(RECORDED INFORMATION begins)

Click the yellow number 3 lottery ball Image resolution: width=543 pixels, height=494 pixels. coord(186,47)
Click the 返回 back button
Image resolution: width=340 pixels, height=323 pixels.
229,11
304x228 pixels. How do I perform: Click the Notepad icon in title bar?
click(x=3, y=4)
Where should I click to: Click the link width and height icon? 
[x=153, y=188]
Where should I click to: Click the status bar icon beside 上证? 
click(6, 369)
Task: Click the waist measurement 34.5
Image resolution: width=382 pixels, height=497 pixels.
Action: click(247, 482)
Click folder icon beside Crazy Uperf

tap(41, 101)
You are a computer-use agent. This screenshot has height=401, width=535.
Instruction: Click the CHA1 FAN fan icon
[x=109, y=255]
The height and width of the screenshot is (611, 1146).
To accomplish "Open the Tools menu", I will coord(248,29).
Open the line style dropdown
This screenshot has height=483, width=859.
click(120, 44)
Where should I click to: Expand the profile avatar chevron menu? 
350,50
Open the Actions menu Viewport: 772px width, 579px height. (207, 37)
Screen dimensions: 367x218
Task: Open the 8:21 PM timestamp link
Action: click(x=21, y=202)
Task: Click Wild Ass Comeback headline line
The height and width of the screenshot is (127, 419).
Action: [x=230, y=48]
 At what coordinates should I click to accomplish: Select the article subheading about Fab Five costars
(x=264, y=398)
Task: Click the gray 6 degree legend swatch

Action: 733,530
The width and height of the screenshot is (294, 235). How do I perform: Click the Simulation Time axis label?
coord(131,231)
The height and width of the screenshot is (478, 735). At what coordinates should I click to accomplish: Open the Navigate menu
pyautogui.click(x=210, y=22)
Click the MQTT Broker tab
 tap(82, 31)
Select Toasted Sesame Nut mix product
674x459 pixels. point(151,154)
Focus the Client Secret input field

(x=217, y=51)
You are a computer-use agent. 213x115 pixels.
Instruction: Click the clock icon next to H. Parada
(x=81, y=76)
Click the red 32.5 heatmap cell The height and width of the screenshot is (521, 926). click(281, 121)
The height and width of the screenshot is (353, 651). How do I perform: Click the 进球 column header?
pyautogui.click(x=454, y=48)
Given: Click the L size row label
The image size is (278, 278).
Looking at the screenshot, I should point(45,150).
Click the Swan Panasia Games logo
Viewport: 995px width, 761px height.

(RECORDED INFORMATION ends)

_ASSIGNED TASK_. Every entry shown above should be transcribed without alteration.

_WRITTEN REPLY_.
Click the yellow number 3 lottery ball Image resolution: width=543 pixels, height=494 pixels. coord(186,47)
Click the 返回 back button
Image resolution: width=340 pixels, height=323 pixels.
229,11
304x228 pixels. How do I perform: Click the Notepad icon in title bar?
click(x=3, y=4)
Where should I click to: Click the link width and height icon? 
[x=153, y=188]
Where should I click to: Click the status bar icon beside 上证? 
click(6, 369)
Task: Click the waist measurement 34.5
Image resolution: width=382 pixels, height=497 pixels.
Action: click(247, 482)
Click folder icon beside Crazy Uperf

tap(41, 101)
You are a computer-use agent. This screenshot has height=401, width=535.
Instruction: Click the CHA1 FAN fan icon
[x=109, y=255]
The height and width of the screenshot is (611, 1146).
To accomplish "Open the Tools menu", I will coord(248,29).
Open the line style dropdown
This screenshot has height=483, width=859.
click(120, 44)
Where should I click to: Expand the profile avatar chevron menu? 
350,50
Open the Actions menu Viewport: 772px width, 579px height. (207, 37)
Screen dimensions: 367x218
Task: Open the 8:21 PM timestamp link
Action: click(x=21, y=202)
Task: Click Wild Ass Comeback headline line
The height and width of the screenshot is (127, 419).
Action: [x=230, y=48]
 At what coordinates should I click to accomplish: Select the article subheading about Fab Five costars
(x=264, y=398)
Task: Click the gray 6 degree legend swatch

Action: 733,530
The width and height of the screenshot is (294, 235). How do I perform: Click the Simulation Time axis label?
coord(131,231)
The height and width of the screenshot is (478, 735). At what coordinates should I click to accomplish: Open the Navigate menu
pyautogui.click(x=210, y=22)
Click the MQTT Broker tab
 tap(82, 31)
Select Toasted Sesame Nut mix product
674x459 pixels. point(151,154)
Focus the Client Secret input field

(x=217, y=51)
You are a computer-use agent. 213x115 pixels.
Instruction: Click the clock icon next to H. Parada
(x=81, y=76)
Click the red 32.5 heatmap cell The height and width of the screenshot is (521, 926). click(281, 121)
The height and width of the screenshot is (353, 651). How do I perform: Click the 进球 column header?
pyautogui.click(x=454, y=48)
Given: Click the L size row label
The image size is (278, 278).
Looking at the screenshot, I should point(45,150).
Click the Swan Panasia Games logo
Viewport: 995px width, 761px height.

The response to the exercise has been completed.